The rule given in GURPS Space: "On a wholly earth-like planet, with medical technology of at least TL5, a human population will increase by a factor of 10 every 100 years, up to the maximum population for the planet." This fits what I wrote above (giving independent confirmation) and gives a very simple formula, that is roughly equivalent of 2.3% growth a year. Which seems bit high, but given that I expected the number to be something slightly over 2% not implausible. The formula gives final population of 500,000,000,000. Essentially this means that provided that the colony becomes stable within the first century, it can grow to fill the maximum supported population of your planet.

• I wouldn't say at all that we currently have "no factors limiting population growth" (not an exact quote from your answer; paraphrasing).
– user
Dec 11 '14 at 10:58
• @MichaelKjörling I wouldn't either. Merely that current growth is a good guess for a value to use. (Which I forgot to give a reason for...) My answer specifically lists social factors that limit current growth. The paragraph start with "In modern societies..." Dec 11 '14 at 11:03

"Reasonable" depends of cultural expectations.

If you go for the max:

With in-vitro fertilization, you can select gender.

Female is fertile until 40 (increased chance of genetic defects). So let's assume 20 daughters and single son per generation, and 20 years per generation = 450 generations, and all females are fertile and willing to breed.

Each woman from your starting population can have 20**450 descendants. FYI that is approximately 2.9 followed by 585 zeroes. 2.9e+585 That's quite a lot mouths to feed. You will need huge robot army to work millions of solar systems all over galaxy. And they will be crowded.

Without IVF, if we assume 10 daughters per generation, you have 10**450 per original female.

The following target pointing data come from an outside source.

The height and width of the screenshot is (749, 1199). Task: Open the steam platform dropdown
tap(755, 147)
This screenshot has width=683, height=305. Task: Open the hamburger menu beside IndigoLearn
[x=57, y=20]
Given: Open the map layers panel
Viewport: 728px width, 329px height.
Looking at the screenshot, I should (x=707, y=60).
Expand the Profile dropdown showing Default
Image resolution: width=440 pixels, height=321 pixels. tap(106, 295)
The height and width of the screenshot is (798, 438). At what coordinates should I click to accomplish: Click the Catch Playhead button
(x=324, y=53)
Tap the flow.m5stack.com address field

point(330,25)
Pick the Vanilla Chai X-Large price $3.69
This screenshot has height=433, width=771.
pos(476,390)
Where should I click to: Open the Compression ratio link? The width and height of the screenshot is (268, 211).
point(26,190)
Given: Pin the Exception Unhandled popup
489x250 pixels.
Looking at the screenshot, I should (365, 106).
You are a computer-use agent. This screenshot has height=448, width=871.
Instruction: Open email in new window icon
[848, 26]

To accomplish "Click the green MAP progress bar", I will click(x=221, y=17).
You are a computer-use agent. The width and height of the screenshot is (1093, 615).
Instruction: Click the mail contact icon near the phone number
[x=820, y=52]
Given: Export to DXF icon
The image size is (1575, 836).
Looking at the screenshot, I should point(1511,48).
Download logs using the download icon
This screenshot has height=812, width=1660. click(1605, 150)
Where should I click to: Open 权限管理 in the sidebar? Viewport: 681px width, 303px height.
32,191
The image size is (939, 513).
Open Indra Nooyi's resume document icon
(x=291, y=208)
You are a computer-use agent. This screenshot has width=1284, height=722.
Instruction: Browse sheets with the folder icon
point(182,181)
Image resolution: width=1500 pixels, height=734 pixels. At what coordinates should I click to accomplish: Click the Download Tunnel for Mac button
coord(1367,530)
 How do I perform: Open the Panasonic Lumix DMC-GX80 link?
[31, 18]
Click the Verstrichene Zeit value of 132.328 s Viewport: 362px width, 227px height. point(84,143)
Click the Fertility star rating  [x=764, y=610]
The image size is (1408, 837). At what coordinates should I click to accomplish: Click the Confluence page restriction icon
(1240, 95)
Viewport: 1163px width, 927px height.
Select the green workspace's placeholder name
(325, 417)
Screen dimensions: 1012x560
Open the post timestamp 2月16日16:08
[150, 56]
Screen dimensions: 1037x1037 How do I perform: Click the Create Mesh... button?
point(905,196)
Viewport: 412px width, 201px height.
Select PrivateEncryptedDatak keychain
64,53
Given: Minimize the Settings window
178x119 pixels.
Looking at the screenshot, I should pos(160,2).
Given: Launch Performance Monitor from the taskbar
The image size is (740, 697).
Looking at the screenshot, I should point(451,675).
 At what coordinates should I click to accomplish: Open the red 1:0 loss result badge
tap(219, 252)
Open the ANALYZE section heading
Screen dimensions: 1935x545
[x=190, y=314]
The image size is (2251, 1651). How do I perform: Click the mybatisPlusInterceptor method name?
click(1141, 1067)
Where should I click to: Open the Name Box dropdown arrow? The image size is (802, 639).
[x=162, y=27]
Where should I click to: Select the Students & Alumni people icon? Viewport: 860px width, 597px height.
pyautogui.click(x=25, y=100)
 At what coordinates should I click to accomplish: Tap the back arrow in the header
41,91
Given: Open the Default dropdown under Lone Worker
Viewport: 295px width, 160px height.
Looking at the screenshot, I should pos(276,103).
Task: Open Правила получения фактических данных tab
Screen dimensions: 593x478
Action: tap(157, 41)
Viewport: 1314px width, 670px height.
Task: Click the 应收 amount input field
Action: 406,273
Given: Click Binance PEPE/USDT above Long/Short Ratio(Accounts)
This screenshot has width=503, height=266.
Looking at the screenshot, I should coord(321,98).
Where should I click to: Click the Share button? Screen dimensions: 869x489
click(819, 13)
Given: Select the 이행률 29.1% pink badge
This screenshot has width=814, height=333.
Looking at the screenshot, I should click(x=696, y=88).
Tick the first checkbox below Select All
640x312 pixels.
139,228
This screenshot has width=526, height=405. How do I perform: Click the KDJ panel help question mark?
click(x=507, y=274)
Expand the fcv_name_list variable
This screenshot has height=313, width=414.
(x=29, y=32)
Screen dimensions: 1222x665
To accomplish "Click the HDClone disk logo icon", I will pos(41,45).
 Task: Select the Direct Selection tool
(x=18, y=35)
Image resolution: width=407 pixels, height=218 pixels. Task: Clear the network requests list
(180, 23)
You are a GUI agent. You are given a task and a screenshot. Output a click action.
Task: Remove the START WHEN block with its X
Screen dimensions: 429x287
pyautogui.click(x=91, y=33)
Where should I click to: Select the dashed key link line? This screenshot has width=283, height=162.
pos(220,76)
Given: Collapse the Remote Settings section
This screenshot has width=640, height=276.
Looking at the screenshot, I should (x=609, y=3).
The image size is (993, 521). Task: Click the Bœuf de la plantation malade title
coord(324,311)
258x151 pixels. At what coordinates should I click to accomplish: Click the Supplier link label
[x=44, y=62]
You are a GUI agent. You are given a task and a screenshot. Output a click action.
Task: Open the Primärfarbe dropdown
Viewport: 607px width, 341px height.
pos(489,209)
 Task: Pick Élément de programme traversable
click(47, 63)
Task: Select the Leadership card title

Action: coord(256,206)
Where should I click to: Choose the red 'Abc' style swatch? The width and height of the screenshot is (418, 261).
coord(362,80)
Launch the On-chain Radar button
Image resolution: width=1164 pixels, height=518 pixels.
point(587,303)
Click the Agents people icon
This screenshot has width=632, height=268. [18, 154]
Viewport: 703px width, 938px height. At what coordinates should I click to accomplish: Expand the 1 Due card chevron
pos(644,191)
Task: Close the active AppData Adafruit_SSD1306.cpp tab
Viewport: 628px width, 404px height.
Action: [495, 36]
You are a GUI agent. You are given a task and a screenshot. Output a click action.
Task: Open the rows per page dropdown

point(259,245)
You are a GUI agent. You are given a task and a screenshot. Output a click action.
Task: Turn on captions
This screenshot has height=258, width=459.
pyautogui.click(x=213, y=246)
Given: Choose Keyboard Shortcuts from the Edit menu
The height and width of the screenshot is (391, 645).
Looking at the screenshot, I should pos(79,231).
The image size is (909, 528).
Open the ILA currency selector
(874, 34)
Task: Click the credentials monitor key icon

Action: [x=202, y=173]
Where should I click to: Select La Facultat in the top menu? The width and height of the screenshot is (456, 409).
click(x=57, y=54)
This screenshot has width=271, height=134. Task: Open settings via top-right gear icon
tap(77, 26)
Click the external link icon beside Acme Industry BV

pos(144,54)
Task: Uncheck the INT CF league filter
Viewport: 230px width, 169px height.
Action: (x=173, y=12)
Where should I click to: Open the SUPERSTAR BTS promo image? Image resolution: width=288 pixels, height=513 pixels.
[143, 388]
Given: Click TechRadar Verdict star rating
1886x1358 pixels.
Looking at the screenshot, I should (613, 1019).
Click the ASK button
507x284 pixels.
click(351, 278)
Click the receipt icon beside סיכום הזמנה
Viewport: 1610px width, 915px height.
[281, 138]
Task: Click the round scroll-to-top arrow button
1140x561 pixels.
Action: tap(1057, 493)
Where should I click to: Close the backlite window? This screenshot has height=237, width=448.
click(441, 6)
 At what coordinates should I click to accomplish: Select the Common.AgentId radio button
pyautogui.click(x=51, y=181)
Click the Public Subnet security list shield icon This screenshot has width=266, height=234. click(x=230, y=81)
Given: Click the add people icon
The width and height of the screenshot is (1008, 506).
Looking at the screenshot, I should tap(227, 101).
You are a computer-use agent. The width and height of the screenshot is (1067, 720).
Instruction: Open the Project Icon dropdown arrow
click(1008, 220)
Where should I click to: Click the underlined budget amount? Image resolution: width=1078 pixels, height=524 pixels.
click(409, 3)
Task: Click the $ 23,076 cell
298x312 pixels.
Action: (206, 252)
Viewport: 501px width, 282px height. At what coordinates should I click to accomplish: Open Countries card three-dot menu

Assuming a Doubling of the Population every 27.5 years (the medium Human Generation Time) with 32.72 Doublings from the original 500 will grow to 3,537,296,484,444 without me taking the time to calculate the exact population by only subtracting the deaths. But let's use the 1 Year Growth Rate the numbers are:

1. 1%: 3,874,417
2. 2%: 2,748,6825,799
3. 3%: 178,843,120,520,152

And then it just gets stupid.....

Doubling the Population calculated by Generation Times result in:

1. 10 years: 618,970,019,642,690,137,449,562,112,000
2. 25 years: 34,359,738,368,000
3. 27.5 years (as above): 3,537,296,484,444
4. 30 yeas: 524,288,000
5. 50 years: 131,072,000

Again, I did not calculate death-rates.